Task instructions:
Begin with the first line of the material and write out each line exactly, ending with the line that contains "NEWS (15, 274)". Pictures are not part of the copy.

Material for this task:
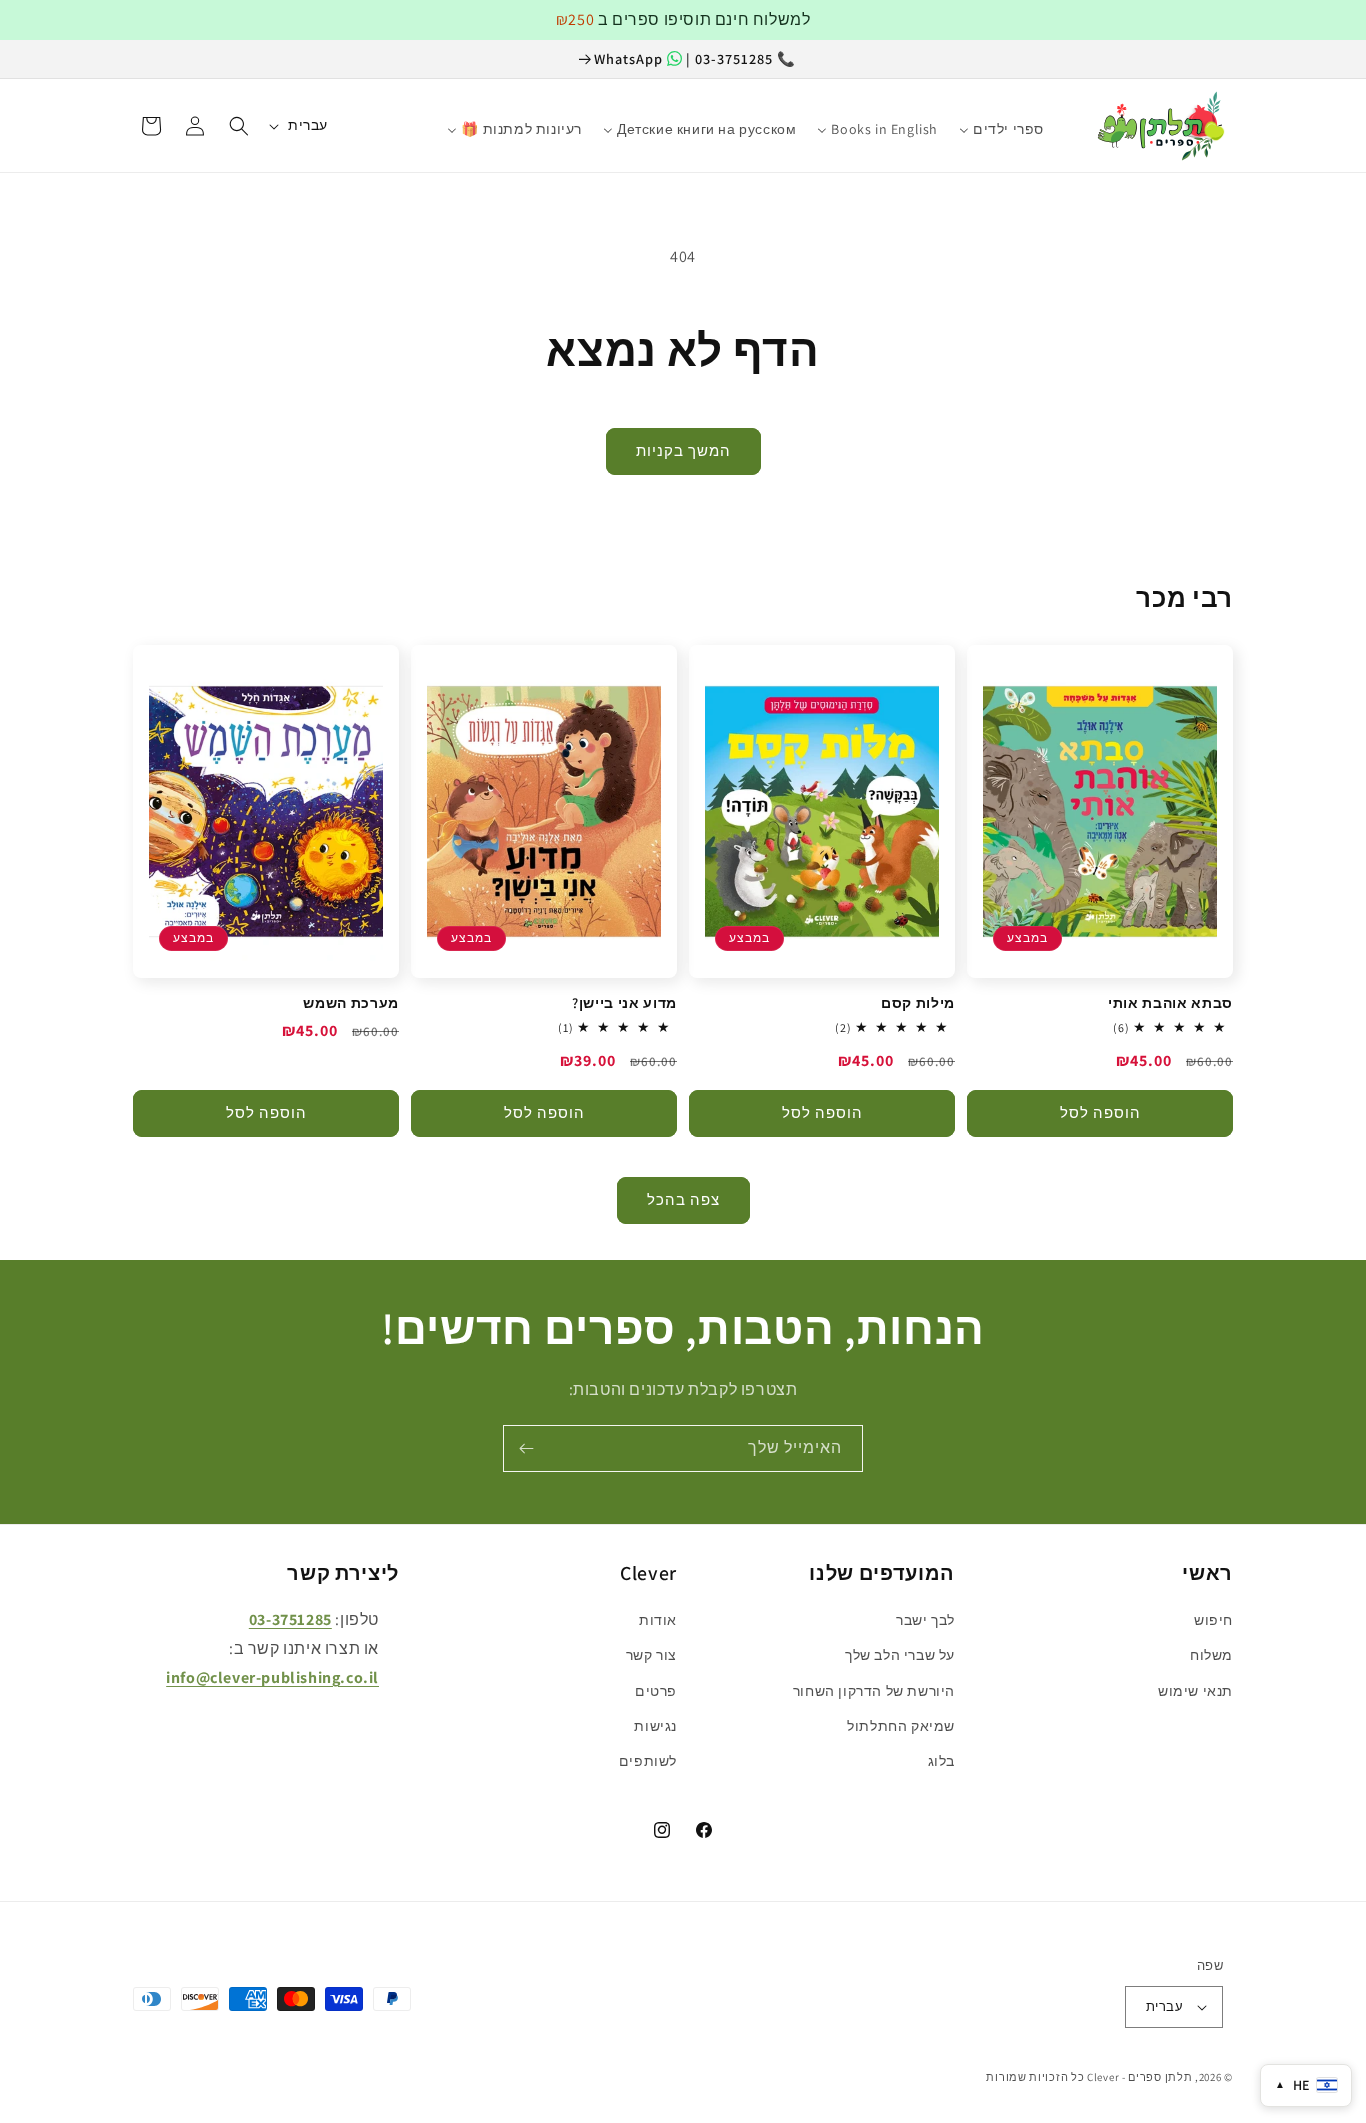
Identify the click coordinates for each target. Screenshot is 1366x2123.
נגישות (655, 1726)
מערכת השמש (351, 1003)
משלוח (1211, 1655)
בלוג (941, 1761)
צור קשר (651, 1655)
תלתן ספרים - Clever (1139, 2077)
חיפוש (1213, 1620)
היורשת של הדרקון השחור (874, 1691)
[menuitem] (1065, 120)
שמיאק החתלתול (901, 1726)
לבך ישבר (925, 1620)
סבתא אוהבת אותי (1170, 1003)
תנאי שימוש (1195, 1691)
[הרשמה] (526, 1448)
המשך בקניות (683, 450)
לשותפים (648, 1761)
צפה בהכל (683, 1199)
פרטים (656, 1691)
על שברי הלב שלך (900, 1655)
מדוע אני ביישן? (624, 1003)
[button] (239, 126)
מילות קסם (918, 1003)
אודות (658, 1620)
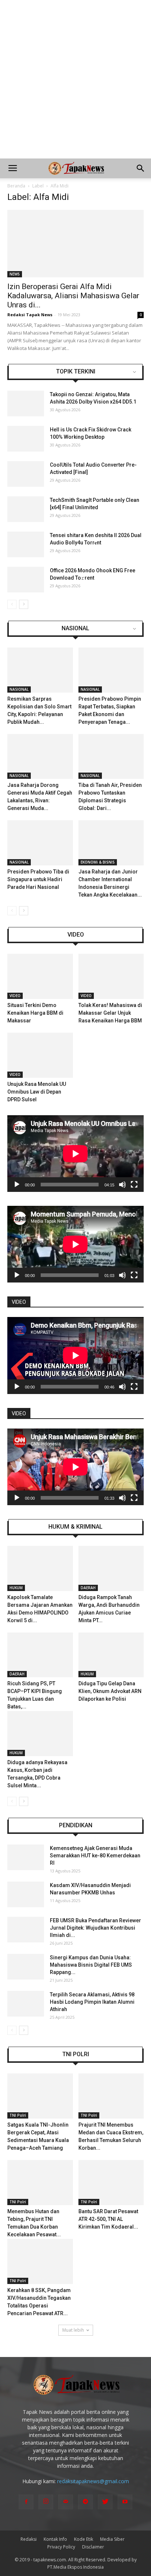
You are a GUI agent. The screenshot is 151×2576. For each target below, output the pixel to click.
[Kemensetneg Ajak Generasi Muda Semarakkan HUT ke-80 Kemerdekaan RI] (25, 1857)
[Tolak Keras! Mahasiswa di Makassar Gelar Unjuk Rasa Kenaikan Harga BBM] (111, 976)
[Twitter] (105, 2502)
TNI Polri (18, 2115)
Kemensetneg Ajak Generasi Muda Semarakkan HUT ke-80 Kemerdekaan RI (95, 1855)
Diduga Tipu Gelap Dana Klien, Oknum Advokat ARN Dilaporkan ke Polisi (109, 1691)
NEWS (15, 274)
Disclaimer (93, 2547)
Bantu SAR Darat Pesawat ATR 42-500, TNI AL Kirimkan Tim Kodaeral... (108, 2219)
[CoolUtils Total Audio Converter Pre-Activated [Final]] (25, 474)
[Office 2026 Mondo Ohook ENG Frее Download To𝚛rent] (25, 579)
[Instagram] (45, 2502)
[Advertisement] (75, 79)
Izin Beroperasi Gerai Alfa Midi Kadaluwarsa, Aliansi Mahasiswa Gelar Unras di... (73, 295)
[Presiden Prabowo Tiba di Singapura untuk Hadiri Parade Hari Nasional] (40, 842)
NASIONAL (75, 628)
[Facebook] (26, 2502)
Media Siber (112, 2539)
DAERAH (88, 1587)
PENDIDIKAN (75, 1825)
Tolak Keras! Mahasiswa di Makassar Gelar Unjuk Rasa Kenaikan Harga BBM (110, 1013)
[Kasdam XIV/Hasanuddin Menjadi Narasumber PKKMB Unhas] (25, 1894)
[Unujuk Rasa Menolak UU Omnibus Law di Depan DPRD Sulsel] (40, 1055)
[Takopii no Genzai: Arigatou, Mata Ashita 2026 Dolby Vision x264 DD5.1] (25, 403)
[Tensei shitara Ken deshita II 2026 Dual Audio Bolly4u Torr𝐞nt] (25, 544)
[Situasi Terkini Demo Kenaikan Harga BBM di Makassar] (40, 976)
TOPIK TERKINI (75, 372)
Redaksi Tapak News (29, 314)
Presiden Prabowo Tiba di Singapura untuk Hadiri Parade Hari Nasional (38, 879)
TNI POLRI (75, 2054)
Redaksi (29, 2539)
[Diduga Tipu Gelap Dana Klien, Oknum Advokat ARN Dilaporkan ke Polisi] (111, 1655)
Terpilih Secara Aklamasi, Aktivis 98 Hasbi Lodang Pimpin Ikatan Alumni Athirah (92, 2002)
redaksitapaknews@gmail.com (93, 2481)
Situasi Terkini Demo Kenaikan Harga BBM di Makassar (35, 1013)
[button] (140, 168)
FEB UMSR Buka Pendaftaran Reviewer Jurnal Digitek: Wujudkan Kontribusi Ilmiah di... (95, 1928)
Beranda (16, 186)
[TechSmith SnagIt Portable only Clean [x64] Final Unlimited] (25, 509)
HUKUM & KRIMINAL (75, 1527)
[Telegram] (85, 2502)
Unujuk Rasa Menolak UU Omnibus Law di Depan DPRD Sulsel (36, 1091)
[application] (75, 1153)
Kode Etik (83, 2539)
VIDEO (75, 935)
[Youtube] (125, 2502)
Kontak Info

Result of this task:
Identify the click coordinates for each target. Screenshot is 1366x2123.
נגישות (655, 1726)
מערכת השמש (351, 1003)
משלוח (1211, 1655)
בלוג (941, 1761)
צור קשר (651, 1655)
תלתן ספרים - Clever (1139, 2077)
חיפוש (1213, 1620)
היורשת של הדרקון השחור (874, 1691)
[menuitem] (1065, 120)
שמיאק החתלתול (901, 1726)
לבך ישבר (925, 1620)
סבתא אוהבת אותי (1170, 1003)
תנאי שימוש (1195, 1691)
[הרשמה] (526, 1448)
המשך בקניות (683, 450)
לשותפים (648, 1761)
צפה בהכל (683, 1199)
פרטים (656, 1691)
על שברי הלב שלך (900, 1655)
מדוע אני ביישן? (624, 1003)
[button] (239, 126)
מילות קסם (918, 1003)
אודות (658, 1620)
You are a GUI agent. The screenshot is 151×2576. For each target below, output the pixel to click.
[Kemensetneg Ajak Generasi Muda Semarakkan HUT ke-80 Kemerdekaan RI] (25, 1857)
[Tolak Keras! Mahasiswa di Makassar Gelar Unjuk Rasa Kenaikan Harga BBM] (111, 976)
[Twitter] (105, 2502)
TNI Polri (18, 2115)
Kemensetneg Ajak Generasi Muda Semarakkan HUT ke-80 Kemerdekaan RI (95, 1855)
Diduga Tipu Gelap Dana Klien, Oknum Advokat ARN Dilaporkan ke Polisi (109, 1691)
NEWS (15, 274)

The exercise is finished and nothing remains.